Prom. The Met Gala of small-town celebrities. A competition to see who could spend the most money on a more-often-than-not ugly gown that they would never wear again. It was large-scale excitement that fell to even larger-scale disappointment when the night of everyone’s dreams turned out to be a glorified game of Pretty Pretty Princess. Frankly, I would never have wasted my time. But Carla wouldn’t hear of missing it unless something tragic (see: getting knocked up) happened. Carla Banks would have been prom if prom were a person.
“Yeah, you went to prom,” I said.
“Did I look pretty?”
Bite your tongue. Bite your tongue.
“Uh, sure. You wore a pink dress.”
“Purple,” she corrected.
“Okay.” I rolled my eyes. “A purple dress. And Olivia was there, and Ellie, and all of your snobby user friends.”
“Did I have a date?”
“A date? Yeah, you did.”
“Snake?” She opened her eyes and stopped faux pushing.
We stared at each other, my blue eyes reflected in her brown ones. “Do you want it to be Snake?”
The music ceased, and the instructor clapped her hands, congratulating everyone on the progress they made, as if clenching their abs to a techno beat prepared them for real-life contractions and hard labor. The class went on for another thirty minutes, but nothing was as eventful as the synchronized birth routine. When it was over, the moms barked at the dads to fold the mats and wipe their sweat and grab fruit and go pull the car around. The husbands obeyed without complaint. I think they feared death by belly smothering if they rebelled.
I waited at a picnic table outside for Carla’s dad to pick her up. She still had beads of sweat on her hairline from the strenuous imaginary birth, her eyes locked onto a piece of chewed gum on the sidewalk.

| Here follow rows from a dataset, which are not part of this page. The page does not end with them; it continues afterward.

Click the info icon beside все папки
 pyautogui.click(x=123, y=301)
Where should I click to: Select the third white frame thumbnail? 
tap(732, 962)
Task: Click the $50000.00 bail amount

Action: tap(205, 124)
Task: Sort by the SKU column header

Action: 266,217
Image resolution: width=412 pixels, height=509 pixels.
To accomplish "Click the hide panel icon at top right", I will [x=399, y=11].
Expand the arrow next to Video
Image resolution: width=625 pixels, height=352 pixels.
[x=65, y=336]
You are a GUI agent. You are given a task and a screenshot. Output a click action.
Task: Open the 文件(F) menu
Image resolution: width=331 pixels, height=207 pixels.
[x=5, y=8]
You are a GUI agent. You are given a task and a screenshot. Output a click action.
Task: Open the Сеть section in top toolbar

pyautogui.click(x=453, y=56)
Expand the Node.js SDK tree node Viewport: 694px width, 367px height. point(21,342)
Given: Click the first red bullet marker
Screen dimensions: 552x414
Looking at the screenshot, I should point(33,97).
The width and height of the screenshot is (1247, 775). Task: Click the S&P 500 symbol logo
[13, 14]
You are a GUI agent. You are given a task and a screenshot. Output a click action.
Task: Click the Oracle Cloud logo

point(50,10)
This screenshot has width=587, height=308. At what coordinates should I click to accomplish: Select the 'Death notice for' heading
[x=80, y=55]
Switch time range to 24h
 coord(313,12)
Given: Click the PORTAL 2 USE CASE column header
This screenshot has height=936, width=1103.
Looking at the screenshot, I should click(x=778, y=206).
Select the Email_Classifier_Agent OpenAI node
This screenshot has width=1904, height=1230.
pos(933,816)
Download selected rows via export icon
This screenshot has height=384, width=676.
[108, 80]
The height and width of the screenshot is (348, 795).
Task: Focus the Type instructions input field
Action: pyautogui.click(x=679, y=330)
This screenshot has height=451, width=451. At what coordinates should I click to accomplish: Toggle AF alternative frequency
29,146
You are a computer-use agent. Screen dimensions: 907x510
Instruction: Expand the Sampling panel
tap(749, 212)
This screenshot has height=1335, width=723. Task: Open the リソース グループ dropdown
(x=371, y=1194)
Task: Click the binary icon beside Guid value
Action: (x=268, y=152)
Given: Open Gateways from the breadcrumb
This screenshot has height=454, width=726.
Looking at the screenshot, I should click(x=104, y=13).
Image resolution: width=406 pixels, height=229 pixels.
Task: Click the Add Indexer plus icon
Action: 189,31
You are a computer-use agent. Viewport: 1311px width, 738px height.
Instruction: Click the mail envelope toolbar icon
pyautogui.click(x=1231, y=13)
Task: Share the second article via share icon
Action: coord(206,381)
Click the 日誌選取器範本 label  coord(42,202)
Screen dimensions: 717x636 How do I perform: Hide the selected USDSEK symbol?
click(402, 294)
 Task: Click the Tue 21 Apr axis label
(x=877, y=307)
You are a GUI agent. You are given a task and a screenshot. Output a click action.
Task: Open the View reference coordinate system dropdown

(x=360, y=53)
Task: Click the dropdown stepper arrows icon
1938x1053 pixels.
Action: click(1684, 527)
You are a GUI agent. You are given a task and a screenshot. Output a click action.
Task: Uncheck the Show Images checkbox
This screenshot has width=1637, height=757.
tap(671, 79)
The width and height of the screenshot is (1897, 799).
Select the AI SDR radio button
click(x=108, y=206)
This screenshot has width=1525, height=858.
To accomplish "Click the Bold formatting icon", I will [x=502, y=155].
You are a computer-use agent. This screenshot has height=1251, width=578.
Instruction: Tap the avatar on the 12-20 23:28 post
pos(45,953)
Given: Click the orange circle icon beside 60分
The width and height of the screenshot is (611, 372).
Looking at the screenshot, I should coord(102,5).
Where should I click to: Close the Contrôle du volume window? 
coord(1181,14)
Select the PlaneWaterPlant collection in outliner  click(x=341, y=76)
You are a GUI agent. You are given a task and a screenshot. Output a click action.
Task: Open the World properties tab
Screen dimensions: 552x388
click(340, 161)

I must have been going soft and spineless, because all I could think was that Snake should have been there.
“You’re good at fake labor,” I said.
She kept her eyes on the ground. “Let’s hope I’m as good at the real thing.”
“Don’t forget that there will be a human coming out of you at the real thing.”
“Trust me, I haven’t forgotten.” She scrunched her forehead like she was concentrating. “It’s entirely new to me, you know? Having a baby. What if I’m a bad mom?”
“You will be.”
“I’m serious.”
“Me too. You’re used to being perfect, and you won’t be. You’re going to screw up and forget stuff and want to jump out of your window half the time because life will suck, but that’s not you being a bad mom. That’s you being less than perfect.” I laughed to myself. “That’s you being me.”
“That’s more terrifying than labor.”
We didn’t speak as we waited. I didn’t know if I should take the silence to explain what happened with me and Snake, to assure her that I hadn’t tried to cause problems. But I doubted that she cared. She didn’t seem to be all picking-petals-off-of-flowers googly-eyed about him the way I thought she would be.
It was Carla who dissolved the quiet when she said, “I’m sorry, by the way.”